-------- Data in this exercise --------
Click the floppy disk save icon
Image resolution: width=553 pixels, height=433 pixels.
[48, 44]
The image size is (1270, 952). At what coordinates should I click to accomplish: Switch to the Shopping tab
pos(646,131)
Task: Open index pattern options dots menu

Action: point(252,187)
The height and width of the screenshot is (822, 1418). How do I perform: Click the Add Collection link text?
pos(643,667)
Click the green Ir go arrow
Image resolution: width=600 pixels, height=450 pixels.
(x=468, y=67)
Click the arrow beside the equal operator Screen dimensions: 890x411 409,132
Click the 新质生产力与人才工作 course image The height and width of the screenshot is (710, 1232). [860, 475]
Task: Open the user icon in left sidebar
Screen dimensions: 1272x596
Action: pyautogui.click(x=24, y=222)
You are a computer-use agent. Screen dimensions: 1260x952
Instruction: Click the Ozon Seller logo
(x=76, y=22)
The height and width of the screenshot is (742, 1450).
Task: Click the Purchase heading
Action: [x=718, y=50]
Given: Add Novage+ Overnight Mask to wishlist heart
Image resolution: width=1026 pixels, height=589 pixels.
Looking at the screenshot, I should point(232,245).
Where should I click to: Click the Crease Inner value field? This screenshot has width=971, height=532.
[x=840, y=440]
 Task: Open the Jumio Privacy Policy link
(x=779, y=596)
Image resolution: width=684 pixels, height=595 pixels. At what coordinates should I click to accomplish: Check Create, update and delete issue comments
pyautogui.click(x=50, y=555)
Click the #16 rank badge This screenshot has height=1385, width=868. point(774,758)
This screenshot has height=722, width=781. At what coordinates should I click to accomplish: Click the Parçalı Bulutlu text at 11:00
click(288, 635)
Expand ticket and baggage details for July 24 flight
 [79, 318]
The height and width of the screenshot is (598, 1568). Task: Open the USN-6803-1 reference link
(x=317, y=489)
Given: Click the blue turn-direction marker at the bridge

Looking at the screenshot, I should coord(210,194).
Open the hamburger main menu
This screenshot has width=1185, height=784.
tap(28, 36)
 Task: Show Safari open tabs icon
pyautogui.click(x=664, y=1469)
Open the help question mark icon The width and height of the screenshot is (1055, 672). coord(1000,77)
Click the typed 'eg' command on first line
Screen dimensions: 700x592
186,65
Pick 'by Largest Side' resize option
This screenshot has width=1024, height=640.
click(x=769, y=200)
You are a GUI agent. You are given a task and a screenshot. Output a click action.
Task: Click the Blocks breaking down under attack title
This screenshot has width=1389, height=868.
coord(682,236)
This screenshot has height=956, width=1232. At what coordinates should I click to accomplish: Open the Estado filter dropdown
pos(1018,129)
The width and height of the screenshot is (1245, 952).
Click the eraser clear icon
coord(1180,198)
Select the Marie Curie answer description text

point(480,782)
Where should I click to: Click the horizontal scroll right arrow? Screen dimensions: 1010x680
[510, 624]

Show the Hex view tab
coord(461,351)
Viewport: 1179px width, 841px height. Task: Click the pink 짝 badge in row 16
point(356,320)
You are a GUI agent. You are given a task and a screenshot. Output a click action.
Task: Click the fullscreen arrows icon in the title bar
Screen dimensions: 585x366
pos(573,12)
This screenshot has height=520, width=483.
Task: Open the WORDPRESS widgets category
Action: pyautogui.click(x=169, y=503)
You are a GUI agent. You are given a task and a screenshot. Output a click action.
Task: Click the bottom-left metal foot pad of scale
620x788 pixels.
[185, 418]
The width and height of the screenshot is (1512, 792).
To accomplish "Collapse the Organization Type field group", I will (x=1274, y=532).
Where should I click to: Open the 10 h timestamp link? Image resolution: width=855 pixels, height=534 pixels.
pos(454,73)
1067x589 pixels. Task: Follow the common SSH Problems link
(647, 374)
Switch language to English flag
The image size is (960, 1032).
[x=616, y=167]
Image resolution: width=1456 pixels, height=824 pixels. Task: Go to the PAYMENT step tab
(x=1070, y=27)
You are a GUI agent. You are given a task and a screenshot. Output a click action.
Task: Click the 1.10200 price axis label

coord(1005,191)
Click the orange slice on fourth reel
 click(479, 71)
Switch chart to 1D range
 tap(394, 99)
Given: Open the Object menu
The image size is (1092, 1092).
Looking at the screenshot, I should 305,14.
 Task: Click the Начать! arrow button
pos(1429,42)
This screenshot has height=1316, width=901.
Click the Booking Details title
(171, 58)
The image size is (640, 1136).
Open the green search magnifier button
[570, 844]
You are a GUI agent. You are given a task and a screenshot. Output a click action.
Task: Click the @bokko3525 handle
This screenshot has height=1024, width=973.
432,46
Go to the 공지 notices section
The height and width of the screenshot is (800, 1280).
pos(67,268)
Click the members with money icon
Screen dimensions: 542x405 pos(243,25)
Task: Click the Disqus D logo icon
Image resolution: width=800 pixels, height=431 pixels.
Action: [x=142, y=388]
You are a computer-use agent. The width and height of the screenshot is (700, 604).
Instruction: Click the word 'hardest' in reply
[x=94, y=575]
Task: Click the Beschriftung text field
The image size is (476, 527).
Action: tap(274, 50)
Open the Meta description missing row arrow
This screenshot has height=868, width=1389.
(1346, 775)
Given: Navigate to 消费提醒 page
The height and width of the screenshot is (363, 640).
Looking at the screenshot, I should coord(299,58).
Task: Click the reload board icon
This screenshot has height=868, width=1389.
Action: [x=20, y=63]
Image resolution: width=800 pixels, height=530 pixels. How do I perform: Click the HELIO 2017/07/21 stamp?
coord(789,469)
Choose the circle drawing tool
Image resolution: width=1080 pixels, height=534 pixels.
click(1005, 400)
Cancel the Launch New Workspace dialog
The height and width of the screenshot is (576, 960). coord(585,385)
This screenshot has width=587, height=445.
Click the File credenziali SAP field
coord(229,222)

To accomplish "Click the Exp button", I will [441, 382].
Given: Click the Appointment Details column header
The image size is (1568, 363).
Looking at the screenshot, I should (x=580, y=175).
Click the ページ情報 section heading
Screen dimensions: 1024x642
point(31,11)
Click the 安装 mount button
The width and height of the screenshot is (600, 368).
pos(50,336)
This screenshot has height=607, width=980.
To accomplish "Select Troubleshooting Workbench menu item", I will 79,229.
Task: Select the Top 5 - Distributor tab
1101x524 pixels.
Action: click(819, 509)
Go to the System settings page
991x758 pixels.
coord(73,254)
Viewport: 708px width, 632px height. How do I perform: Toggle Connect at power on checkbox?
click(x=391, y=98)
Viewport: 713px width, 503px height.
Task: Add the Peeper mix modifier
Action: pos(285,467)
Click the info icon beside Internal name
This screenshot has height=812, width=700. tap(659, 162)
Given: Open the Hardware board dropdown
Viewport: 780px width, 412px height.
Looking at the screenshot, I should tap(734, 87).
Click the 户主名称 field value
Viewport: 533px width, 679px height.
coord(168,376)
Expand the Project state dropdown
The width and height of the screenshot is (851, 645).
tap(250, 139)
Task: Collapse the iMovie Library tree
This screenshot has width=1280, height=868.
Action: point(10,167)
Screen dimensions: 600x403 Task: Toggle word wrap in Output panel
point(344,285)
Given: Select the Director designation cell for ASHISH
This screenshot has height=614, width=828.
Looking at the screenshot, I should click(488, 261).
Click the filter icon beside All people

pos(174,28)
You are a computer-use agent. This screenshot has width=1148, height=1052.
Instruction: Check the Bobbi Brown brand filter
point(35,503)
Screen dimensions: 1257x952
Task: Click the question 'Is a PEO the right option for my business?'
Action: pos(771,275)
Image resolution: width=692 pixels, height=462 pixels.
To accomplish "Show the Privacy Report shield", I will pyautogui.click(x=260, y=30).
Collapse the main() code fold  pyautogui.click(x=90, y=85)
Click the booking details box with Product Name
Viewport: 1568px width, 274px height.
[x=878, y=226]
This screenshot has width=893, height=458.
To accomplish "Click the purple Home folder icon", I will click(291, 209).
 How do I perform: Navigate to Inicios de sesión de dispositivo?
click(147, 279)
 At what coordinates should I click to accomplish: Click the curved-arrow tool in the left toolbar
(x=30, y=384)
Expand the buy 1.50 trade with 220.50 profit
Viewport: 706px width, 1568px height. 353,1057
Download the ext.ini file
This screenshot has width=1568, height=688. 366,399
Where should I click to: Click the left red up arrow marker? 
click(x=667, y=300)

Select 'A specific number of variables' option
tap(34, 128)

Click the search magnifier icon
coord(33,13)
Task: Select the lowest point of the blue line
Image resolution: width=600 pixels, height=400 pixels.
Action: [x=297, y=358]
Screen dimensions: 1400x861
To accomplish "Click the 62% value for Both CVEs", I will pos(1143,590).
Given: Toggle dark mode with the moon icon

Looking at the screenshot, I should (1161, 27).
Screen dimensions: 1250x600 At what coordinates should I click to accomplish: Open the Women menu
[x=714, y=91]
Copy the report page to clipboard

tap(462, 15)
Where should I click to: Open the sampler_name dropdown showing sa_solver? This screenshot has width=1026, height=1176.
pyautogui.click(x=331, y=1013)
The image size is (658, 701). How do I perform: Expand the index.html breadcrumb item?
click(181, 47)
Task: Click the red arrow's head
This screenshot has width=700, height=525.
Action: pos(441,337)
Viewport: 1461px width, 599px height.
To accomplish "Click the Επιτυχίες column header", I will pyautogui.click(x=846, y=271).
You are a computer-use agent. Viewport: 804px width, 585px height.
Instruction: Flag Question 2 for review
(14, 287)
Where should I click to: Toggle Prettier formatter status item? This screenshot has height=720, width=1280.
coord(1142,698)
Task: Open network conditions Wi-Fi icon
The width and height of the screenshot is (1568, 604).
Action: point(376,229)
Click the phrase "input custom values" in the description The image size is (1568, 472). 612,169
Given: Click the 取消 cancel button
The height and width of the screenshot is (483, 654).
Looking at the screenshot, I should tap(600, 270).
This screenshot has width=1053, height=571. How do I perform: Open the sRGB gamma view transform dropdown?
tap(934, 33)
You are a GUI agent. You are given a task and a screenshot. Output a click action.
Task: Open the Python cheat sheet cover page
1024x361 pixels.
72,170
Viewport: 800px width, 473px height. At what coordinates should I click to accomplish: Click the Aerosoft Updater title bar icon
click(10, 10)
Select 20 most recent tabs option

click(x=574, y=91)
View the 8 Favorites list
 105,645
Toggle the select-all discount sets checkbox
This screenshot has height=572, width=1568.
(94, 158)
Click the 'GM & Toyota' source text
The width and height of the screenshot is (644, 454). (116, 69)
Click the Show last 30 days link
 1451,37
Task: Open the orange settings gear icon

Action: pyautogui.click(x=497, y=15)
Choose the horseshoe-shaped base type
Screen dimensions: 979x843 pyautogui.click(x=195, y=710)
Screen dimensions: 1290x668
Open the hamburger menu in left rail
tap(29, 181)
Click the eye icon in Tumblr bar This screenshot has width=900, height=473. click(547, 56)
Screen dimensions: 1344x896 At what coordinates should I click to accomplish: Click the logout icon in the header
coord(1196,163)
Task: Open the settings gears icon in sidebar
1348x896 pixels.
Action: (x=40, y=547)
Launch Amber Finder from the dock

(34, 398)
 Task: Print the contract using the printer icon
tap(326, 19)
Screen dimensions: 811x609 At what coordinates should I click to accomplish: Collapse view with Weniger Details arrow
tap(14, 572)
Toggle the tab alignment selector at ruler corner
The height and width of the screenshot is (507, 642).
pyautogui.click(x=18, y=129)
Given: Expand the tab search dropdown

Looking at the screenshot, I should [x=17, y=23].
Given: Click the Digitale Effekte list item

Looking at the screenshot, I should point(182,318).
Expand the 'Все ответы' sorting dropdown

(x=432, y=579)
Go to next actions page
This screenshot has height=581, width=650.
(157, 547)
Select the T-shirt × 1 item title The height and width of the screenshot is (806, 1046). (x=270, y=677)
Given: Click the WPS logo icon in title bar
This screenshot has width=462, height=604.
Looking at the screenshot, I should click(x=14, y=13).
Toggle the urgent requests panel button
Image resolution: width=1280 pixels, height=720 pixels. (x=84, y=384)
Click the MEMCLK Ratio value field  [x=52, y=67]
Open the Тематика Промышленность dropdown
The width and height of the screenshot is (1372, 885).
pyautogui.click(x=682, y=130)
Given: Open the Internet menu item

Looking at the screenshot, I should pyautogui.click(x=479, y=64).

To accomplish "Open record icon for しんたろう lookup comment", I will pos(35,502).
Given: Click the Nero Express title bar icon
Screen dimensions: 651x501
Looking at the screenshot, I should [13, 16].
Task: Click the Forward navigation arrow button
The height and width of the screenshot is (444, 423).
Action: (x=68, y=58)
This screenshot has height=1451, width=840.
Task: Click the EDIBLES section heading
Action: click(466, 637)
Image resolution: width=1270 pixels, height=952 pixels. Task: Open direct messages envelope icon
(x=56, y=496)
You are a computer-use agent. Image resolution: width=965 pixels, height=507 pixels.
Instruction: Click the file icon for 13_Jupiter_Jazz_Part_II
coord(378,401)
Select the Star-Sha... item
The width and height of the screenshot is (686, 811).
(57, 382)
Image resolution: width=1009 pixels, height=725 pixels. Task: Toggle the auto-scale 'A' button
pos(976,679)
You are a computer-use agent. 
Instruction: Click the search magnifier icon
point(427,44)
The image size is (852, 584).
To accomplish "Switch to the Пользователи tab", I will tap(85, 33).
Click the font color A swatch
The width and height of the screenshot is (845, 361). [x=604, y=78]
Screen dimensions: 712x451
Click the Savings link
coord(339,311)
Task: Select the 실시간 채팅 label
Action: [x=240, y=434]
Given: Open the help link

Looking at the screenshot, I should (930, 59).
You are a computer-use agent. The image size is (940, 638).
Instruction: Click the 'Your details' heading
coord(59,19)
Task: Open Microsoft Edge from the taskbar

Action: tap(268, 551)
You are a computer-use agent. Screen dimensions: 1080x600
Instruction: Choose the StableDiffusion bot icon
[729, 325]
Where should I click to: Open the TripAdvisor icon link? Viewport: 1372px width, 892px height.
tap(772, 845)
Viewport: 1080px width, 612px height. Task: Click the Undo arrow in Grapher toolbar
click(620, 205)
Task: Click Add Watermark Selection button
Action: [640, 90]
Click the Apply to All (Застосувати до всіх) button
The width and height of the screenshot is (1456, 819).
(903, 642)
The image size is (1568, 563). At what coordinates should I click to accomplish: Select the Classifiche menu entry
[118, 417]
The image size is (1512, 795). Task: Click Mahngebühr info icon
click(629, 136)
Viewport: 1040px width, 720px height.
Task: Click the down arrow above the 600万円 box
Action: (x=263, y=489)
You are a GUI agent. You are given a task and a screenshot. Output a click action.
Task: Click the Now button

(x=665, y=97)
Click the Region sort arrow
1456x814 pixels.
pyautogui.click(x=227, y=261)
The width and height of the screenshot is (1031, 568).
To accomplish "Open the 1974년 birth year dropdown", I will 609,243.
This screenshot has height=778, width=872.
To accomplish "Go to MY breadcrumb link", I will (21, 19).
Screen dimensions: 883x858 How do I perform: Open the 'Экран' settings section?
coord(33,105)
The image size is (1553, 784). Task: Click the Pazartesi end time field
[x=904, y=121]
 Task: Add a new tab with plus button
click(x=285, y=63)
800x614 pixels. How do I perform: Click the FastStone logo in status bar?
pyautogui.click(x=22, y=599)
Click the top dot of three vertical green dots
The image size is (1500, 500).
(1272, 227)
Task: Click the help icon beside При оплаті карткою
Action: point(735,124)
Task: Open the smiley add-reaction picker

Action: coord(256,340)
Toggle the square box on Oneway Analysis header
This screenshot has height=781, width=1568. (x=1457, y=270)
--------
For this task, write out exactly the lines of the entries above, starting at the line with "Click the 安装 mount button" and ending at the line with "Given: Select the", both included, and no others.

Click the 安装 mount button
The width and height of the screenshot is (600, 368).
pos(50,336)
This screenshot has height=607, width=980.
To accomplish "Select Troubleshooting Workbench menu item", I will 79,229.
Task: Select the Top 5 - Distributor tab
1101x524 pixels.
Action: click(819, 509)
Go to the System settings page
991x758 pixels.
coord(73,254)
Viewport: 708px width, 632px height. How do I perform: Toggle Connect at power on checkbox?
click(x=391, y=98)
Viewport: 713px width, 503px height.
Task: Add the Peeper mix modifier
Action: pos(285,467)
Click the info icon beside Internal name
This screenshot has height=812, width=700. tap(659, 162)
Given: Open the Hardware board dropdown
Viewport: 780px width, 412px height.
Looking at the screenshot, I should tap(734, 87).
Click the 户主名称 field value
Viewport: 533px width, 679px height.
coord(168,376)
Expand the Project state dropdown
The width and height of the screenshot is (851, 645).
tap(250, 139)
Task: Collapse the iMovie Library tree
This screenshot has width=1280, height=868.
Action: point(10,167)
Screen dimensions: 600x403 Task: Toggle word wrap in Output panel
point(344,285)
Given: Select the Director designation cell for ASHISH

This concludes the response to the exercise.